Good for suppressing repeated notifications when a player stays in a triggering state.


Example scripts

Full annotated source: Example Scripts. The eight scripts cover:

ScriptWhat it demonstrates
keybind_hint_pack.luaThree return shapes of input.format (string / table / threshold colorize)
low_health_alert.luaESP text element + debounced notification + entity field access
tactical_theme.luaESP scenario palette bulk switching + Combobox callback
perf_hud.luaFloating window + rolling average + live_table
loadout_presets.luaMulti-preset one-click switch + sub-tab show/hide
loot_inspector.luaEntity iteration + filter + live_table
remote_config_push.luaWebSocket four callbacks + remote push hot-edit
damage_logger.luaESP polling + frame-pace flush + file + HTTP composite

Common pitfalls

No input.is_down(vk)

The API does not expose input.is_down(VK_F1) / GetAsyncKeyState style "is the player holding F1 right now" queries. HApex3.0 is a dual-machine setup — the app runs on one machine, the player on another. OS key APIs read the app's keyboard, not the player's. To check player keys, use:

  • game.localplayer.* fields (e.g. is_zooming, is_grenade) — read from game memory
  • input.is_active(path) — checks whether a menu hotkey is in the active state

To react to a menu hotkey the user pressed, bind a KeybindControl and use input.format to show its state.

draw.* must be called every frame

The foreground draw list resets every frame:

lua
-- Wrong: called at script top, drawn once and gone
draw.text(10, 10, draw.rgba(1,1,1,1), "Hello")

-- Right: re-drawn every frame via frame_update
event.on("frame_update", function(e)
    draw.text(10, 10, draw.rgba(1,1,1,1), "Hello")
end)

Missing a frame = a blank flicker that frame.

Colon : vs dot . calling rules

SyntaxUse case
obj:method(args)Stateful object methods: gui.find(p):set(v) / tab:group(...) / net.http:get(...) / net.ws:connect(...) / file.image:load(...)
obj.fieldRead-only data field: player.health / event.delta_time / game.localplayer.weapon
module.func(args)Module function: gui.set(p, v) / esp.add(...) / log.info(...) / time.now()

Mixing them produces a bad self argument error. Module functions always use dot. Stateful object methods always use colon.

net.http:get / net.ws:connect use colon because net.http / net.ws are objects, not plain tables.

Weapon config paths

Weapon configuration flows through the same gui.set/get path syntax: aimbot.weapon.<id>.<sub>. For the currently held weapon, get the prefix from gui.get_active_override_path(). See gui weapon configuration.

lua
gui.set("aimbot.weapon.r301.aim.fov_hip", 12.5)
local p = gui.get_active_override_path()
if p ~= "" then gui.set(p .. ".aim.bone_target", 2) end

Field names follow the C++ SCHEMA; an invalid path returns nil / silently no-ops.

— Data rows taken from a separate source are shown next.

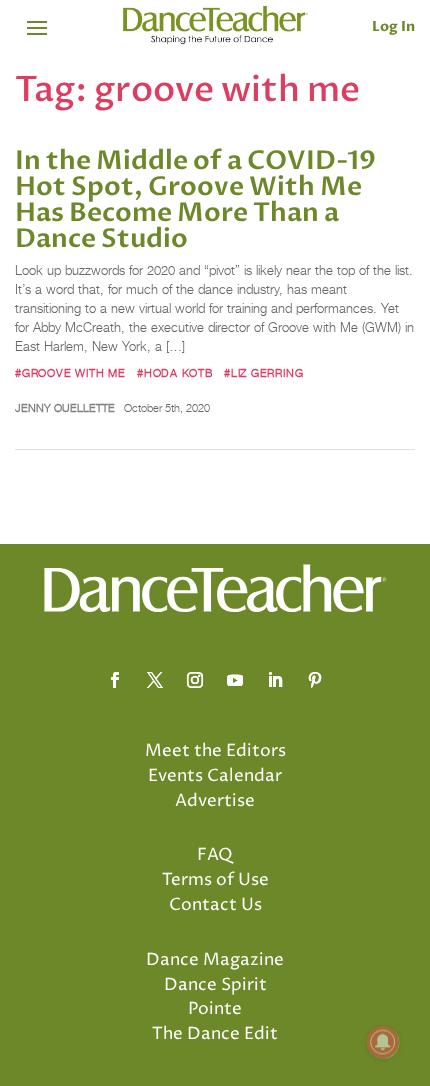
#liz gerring (263, 373)
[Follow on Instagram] (195, 680)
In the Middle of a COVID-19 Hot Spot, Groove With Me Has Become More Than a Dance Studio (195, 200)
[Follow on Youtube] (235, 680)
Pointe (215, 1009)
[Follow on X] (155, 680)
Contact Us (215, 905)
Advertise (215, 801)
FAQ (215, 855)
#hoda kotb (175, 373)
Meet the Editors (215, 751)
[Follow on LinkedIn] (275, 680)
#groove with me (70, 373)
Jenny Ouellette (65, 408)
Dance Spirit (215, 985)
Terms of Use (215, 880)
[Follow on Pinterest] (315, 680)
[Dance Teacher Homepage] (215, 25)
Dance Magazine (215, 960)
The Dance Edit (215, 1034)
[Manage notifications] (383, 1042)
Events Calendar (215, 776)
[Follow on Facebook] (115, 680)
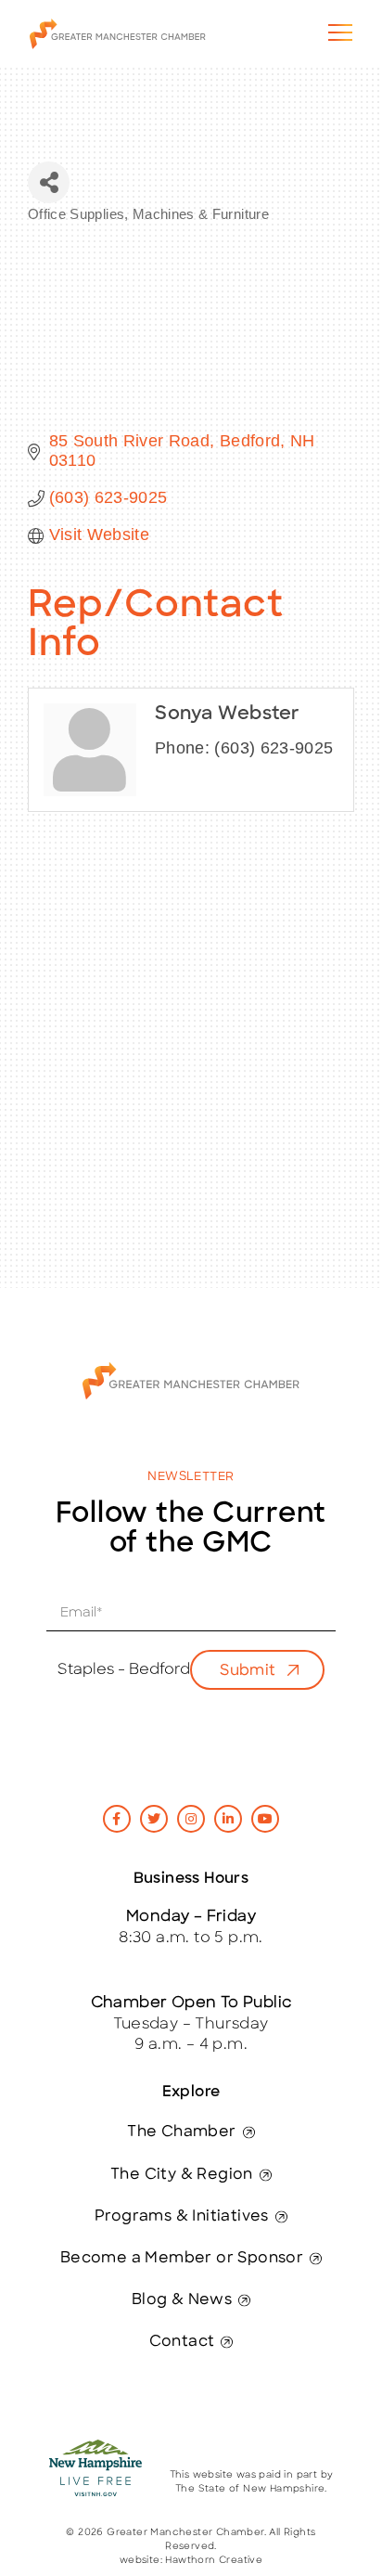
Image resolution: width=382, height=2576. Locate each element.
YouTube (265, 1819)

Same-frame set then get is visible

lua
gui.set("aimbot.master", true)
local v = gui.get("aimbot.master")  -- returns true immediately, no need to wait

gui.get / Window:get_open and other menu-thread read paths go through "current frame latest value" — visible same-frame. Background reader threads always go through the snapshot published at frame end.

No net.http:get_sync

The API does not provide synchronous HTTP — it would block the menu thread and freeze the GUI during script load. Correct pattern:

lua
net.http:get("https://example.com", function(resp)
    if resp.ok then
        -- handle resp.body
    else
        log.warn("HTTP fail: " .. (resp.error or ""))
    end
end, 3)  -- 3s timeout

The callback runs on the menu thread; you can call gui.set / gui.notify:* directly inside.

Combobox indices are 1-based

lua
group:combobox("playstyle", "...", { "Default", "Holder", "Rusher", "Safe" }, 2)
--                                                                          ^ default = "Holder"

The on_change(fn) callback signature is also fn(idx_1based, name). Combobox defaults and indices in Lua are always 1-based.

gui.get/set return/accept the underlying stored value, which is still a 0-based int. When converting between Combobox-facing and storage-facing values, remember +1 / -1.

Iterate entity tables with pairs, not #

lua
-- Wrong
local n = #game.entities.loots

-- Right
local n = 0
for _ in pairs(game.entities.loots) do n = n + 1 end

game.entities.{players, loots, projectiles} are userdata-backed tables; # returns 0 or undefined. pairs works correctly.